La politica si risolve in legislazione e quest’ultima è imposizione di vincoli, divieti e comandi. La politica è l’arte e l’attività volta ad organizzare e orientare la vita di popoli: rafforzarli e fornire durata alla vita dei medesimi; fornire i popoli di una storia e delle condizioni per avere un futuro. La politica si interessa poco ai singoli cittadini, e molto al Popolo, ossia a quell’entità mutevole (ma non astratta, bensì sempre concretissima) che c’era quando noi non eravamo nati e ci sarà quando noi non ci saremo. Ben può accadere, in certe circostanze storiche, ed è spesso accaduto, che intere generazioni debbano sacrificare la giovinezza e finanche la vita, perché le future generazioni siano libere, prospere, autonome e indipendenti. A rigore, in questi momenti, che sono i più tragici ma talvolta i più alti che la storia tramandi, sembrerebbe che la politica sia piuttosto fonte di sventure che non di felicità per i singoli. Eppure ancora una volta, tutto dipende dalla volontà. Dalla volontà di adempiere i doveri e le missioni, compresa, se è necessaria, la disponibilità all’estremo sacrificio.
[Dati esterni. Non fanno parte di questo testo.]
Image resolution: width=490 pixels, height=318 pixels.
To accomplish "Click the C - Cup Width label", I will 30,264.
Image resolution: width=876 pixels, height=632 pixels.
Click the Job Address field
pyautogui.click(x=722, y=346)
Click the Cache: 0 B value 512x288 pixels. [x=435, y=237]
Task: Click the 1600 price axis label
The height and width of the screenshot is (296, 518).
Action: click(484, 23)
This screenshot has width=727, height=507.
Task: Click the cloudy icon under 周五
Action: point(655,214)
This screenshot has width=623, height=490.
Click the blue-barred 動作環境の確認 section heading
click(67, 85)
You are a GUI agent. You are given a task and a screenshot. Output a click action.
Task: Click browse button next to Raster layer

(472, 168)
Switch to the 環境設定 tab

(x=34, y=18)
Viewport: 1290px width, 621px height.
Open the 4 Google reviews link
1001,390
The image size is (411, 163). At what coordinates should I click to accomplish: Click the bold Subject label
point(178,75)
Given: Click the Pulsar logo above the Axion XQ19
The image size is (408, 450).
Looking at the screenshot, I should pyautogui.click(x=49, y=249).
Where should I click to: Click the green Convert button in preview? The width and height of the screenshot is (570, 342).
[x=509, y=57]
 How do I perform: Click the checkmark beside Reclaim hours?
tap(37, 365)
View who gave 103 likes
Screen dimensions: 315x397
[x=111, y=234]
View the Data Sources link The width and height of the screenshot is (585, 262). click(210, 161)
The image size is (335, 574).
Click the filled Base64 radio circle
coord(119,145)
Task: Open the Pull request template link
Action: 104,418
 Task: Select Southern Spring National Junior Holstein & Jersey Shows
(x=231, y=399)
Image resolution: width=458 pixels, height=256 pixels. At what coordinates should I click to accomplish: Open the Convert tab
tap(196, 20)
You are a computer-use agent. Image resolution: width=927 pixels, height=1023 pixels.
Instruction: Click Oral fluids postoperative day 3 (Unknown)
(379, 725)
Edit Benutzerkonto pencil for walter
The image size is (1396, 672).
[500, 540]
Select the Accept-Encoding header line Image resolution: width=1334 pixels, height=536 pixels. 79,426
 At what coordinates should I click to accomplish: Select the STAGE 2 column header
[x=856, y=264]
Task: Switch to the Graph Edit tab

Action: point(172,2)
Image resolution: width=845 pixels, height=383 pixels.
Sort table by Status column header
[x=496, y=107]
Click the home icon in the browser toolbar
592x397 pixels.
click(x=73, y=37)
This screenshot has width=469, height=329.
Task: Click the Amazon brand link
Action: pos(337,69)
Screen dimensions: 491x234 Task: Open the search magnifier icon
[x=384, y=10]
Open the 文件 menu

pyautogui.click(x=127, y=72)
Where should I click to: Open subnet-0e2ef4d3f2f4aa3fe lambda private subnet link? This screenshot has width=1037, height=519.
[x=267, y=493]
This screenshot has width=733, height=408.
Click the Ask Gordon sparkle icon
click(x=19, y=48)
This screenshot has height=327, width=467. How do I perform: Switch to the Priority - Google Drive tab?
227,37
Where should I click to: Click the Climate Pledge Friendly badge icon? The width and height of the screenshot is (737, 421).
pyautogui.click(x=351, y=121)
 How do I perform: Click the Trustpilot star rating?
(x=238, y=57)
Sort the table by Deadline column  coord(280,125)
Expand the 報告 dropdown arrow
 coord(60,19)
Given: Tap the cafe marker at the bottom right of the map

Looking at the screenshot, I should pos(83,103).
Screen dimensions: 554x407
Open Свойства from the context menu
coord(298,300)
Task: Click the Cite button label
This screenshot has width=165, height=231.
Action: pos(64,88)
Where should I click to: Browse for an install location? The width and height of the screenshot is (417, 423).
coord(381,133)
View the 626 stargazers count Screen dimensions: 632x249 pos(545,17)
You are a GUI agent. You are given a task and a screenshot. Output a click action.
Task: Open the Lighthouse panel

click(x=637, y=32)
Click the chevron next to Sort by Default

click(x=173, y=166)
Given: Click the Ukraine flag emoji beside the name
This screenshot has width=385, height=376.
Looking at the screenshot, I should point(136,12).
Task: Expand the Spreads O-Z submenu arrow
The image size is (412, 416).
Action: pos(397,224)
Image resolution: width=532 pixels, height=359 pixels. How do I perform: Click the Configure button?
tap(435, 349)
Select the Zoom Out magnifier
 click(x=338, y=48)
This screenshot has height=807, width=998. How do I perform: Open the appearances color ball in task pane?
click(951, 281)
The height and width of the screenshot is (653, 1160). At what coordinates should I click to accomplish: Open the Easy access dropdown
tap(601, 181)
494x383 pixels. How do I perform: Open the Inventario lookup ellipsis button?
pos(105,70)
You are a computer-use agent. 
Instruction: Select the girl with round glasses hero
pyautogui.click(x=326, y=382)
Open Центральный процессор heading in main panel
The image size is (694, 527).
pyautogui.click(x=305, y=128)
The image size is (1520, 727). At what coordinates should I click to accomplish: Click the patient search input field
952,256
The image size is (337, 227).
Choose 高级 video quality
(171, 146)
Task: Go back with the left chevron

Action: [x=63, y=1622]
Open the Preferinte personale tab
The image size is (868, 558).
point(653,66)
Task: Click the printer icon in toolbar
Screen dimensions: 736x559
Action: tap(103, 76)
Se la felicità non è un obiettivo ed è il risultato dell’adempimento dei doveri mediante i quali realizziamo le nostre missioni, a maggior ragione non può essere il contenuto di un diritto. Non è forse un caso che il tempo dell’impero statunitense è coinciso con il tempo della diffusione planetaria dell’ideologia consumistica, se è vero che lo sfortunato popolo statunitense ha inserito nella Costituzione il diritto alla felicità. Così come non è forse un caso che il popolo statunitense sia quello maggiormente colpito dalla malattia della depressione.

Che a nessuno venga in mente di sostenere che anche in Italia dobbiamo inserire nell’ordinamento il diritto alla felicità o che esso possa essere in qualche modo indotto da una o altra norma e affermato come già vigente nell’ordinamento giuridico italiano. Chi la pensa in questo modo è pregato di andarsene negli Stati Uniti. Già sono troppi i danni che l’ordinamento giuridico italiano (lo Stato italiano) - e quindi il popolo italiano - ha subito per l’immissione in esso di innumerevoli istituti alieni. Meglio un “cervello” in fuga in più che mettere in cattedra un altro adoratore della società statunitense. Ne abbiamo avuti fin troppi.